Posted at Jun 03 2014 06:22 PM | Updated as of Oct 13 2016 02:06 PM

MANILA - How do high-profile inmates end up in private hospitals?

According to New Bilibid Prison (NBP) Supt. Fajardo Lansangan, inmates can seek treatment from their private doctors outside the prison if the NBP Hospital cannot treat their ailments.

He said an inmate is first diagnosed at the NBP Hospital. If the NBP doctors cannot treat the illness, there will be a "coordination" between the NBP Hospital and the private doctor of the patient-inmate. This is how some inmates would end up in Asian Hospital and Medical Center (AHMC) in Alabang, Muntinlupa City or the Metropolitan Hospital in Manila.

"If the patient cannot afford a private hospital, we refer the case to public hospitals such as Philippine General Hospital," he said in an interview on ANC Top Story.

Lansangan said the request of the patient to seek treatment outside the prison is still subject to the approval of the Department of Justice.

He also confirmed that in "emergency" cases, some patients are brought to private hospitals even without a court order.

"Opo, linalabas po at sine-secure din po. May kasama po silang nars namin papunta sa ospital," he said.

"Kailangan madala dahil mahirap naman kung may mangyari dahil emergency," he added.

Justice Secretary Leila de Lima earlier ordered Justice Undersecretary Francisco Baraan to investigate the alleged special treatment being showered on high-profile inmates in NBP. This is following reports that female entertainers were brought inside the hospital room of a "recovering inmate."

At least 3 high-profile NBP inmates were taken to private hospitals in May.

Convicted drug lord Ricardo Camata, a leader of the Sigue Sigue Sputnik gang, was admitted to the Metropolitan Hospital in Manila to receive treatment for a lung ailment.

However, starlets and dancers were reportedly brought inside his hospital room, in violation of whatever pass he may have been granted.

Convict Herbert Colangco, leader of a bank robbery gang responsible for a series of robberies in Pampanga, Quezon City, and Paranaque between 2003 and 2005, and believed to be allied with the Waray Waray and Ozamis robbery gangs, was also bought to the Asian Hospital and Medical Center in Alabang for urinary tract infection.

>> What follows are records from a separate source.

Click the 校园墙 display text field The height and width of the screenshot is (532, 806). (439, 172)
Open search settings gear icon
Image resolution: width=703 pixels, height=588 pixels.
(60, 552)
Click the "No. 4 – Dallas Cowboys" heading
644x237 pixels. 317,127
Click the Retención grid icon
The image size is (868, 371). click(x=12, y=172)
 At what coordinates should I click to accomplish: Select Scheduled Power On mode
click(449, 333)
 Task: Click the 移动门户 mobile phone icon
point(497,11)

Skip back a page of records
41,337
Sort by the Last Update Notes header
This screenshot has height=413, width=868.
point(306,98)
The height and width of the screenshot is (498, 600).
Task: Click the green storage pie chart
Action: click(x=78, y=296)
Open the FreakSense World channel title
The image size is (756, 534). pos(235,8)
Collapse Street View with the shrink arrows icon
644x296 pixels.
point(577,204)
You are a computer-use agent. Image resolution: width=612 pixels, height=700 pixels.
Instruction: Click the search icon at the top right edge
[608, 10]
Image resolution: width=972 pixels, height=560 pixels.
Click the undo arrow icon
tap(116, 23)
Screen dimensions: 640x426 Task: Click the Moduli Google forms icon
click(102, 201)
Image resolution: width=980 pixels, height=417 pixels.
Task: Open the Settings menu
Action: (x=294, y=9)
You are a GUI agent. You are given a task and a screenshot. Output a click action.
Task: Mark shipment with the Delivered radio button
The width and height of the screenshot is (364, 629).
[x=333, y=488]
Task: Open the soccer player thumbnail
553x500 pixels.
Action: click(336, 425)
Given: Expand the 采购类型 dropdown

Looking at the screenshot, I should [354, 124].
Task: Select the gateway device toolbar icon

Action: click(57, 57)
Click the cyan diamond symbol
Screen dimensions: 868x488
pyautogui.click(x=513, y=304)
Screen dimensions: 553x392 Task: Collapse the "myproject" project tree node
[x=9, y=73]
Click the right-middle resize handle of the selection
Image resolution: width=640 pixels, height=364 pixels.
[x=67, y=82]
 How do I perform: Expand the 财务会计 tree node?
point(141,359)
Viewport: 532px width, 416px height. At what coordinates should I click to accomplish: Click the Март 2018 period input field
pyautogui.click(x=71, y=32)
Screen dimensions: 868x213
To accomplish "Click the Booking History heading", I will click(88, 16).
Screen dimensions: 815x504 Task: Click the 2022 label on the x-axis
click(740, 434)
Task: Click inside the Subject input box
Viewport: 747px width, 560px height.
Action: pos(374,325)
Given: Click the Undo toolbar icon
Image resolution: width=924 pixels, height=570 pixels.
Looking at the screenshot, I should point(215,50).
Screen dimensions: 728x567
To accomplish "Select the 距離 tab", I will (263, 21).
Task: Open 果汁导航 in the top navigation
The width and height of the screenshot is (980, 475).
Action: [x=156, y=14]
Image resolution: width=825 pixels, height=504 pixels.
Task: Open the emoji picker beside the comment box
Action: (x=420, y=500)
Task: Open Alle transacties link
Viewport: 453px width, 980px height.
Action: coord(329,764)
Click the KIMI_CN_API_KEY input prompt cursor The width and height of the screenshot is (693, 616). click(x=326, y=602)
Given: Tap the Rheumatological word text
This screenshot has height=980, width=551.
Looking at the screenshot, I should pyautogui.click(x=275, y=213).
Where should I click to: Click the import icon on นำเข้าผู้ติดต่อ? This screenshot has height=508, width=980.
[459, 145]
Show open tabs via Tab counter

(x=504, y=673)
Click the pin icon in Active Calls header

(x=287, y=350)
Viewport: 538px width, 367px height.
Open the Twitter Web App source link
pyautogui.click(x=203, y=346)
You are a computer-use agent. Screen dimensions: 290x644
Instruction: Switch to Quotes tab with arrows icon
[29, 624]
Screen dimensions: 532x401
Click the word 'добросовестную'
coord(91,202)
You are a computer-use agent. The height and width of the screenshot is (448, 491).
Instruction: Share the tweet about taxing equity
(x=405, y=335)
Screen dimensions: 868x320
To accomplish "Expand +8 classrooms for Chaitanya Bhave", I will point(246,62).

Convicted drug lord Amin Buratong, who used to operate the P900-million shabu tiangge in Pasig City, was taken to Medical City due to recurring coronary artery disease and a liver ailment.

Bank robbery gang leader Herbert alias "Ampang" Colangco, meanwhile, was brought to the Asian Hospital and Medical Center.

In the interview, Lansangan said he is still waiting for the result of the investigation that female entertainers were allowed inside Camata's room.